Matthew McConaughey, lauréat d'un Oscar, a déclaré au PDG de Salesforce, Marc Benioff, lors d'une table ronde à la conférence Dreamforce de cette année qu'il s'inquiétait de l'essor de l'IA à Hollywood. « Nous risquons fort, si nous sommes irresponsables, de nous cannibaliser et de créer ce dieu numérique devant lequel nous nous inclinerons, et nous deviendrons tout à coup les outils de cet outil », a-t-il déclaré. De son côté, Simon Pegg, star de Star Trek et de Mission Impossible, a déclaré que l'IA était une menace pour les acteurs. « Nous envisageons d'être remplacés d'une certaine manière », a-t-il déclaré lors de l'événement en juillet.
« Nous devons être rémunérés et nous devrions avoir notre mot à dire sur la manière dont notre image est utilisée. Je ne veux pas apparaître dans une publicité pour quelque chose que je désapprouve. Je veux pouvoir conserver mon image et ma voix, et savoir où elles vont », a ajouté Pegg. La SAG-AFTRA et la Writers Guild of America (WGA) se lancé dans cette lutte pour réclamer un contrat qui exige explicitement une réglementation de l'IA afin de protéger les écrivains et les œuvres qu'ils créent. Drescher explique : « si nous ne nous tenons pas debout dès aujourd'hui, nous allons tous avoir des problèmes. Nous risquons tous d'être remplacés par des machines ».

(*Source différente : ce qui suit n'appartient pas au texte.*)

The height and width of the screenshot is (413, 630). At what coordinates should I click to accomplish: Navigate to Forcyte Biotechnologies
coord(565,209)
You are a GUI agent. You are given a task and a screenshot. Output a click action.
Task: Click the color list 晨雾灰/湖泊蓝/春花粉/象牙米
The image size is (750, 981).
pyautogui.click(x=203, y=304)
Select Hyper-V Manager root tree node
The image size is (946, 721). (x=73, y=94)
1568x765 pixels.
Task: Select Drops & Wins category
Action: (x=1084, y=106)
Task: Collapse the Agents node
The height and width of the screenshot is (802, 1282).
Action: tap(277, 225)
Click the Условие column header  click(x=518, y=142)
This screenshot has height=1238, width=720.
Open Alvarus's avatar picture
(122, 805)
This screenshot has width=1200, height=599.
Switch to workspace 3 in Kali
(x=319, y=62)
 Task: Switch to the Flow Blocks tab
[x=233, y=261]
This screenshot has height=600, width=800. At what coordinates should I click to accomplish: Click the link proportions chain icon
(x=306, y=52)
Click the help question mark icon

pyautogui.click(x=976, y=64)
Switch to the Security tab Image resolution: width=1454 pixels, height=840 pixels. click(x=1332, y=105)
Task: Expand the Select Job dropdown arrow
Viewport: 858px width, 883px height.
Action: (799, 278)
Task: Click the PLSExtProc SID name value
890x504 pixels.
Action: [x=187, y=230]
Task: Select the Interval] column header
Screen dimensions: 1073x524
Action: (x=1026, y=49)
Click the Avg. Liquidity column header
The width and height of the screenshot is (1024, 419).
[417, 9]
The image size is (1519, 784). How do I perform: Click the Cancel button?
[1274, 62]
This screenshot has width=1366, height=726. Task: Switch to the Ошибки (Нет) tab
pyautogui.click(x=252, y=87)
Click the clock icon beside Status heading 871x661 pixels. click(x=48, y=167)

En mai, au début du bras de fer entre les syndicats d'acteurs et les producteurs, réunis au sein du groupe AMPTP (Alliance of Motion Picture and Television Producers), la WGA a publié un communiqué de presse qui indique : « l'IA ne peut pas écrire ou réécrire du matériel littéraire, ne peut pas être utilisée comme matériel source et [les œuvres couvertes par les contrats syndicaux] ne peuvent pas être utilisées pour former l'IA ». Les scénaristes refusent de corriger les scénarios générés par l'IA et les acteurs sont sous pression pour céder leurs voix et leurs images à l'IA (afin que les producteurs puissent s'en servir à leur gré), mais continuent de résister.
Les préoccupations des acteurs mettent en lumière une inquiétude plus générale parmi les artistes et les personnes exerçant d'autres professions créatives. Beaucoup craignent qu'en l'absence d'une réglementation stricte de l'IA, leur travail soit reproduit et remixé par des outils d'IA, et qu'une telle transformation réduise le contrôle qu'ils exercent sur leur travail et nuise à leur capacité à gagner leur vie.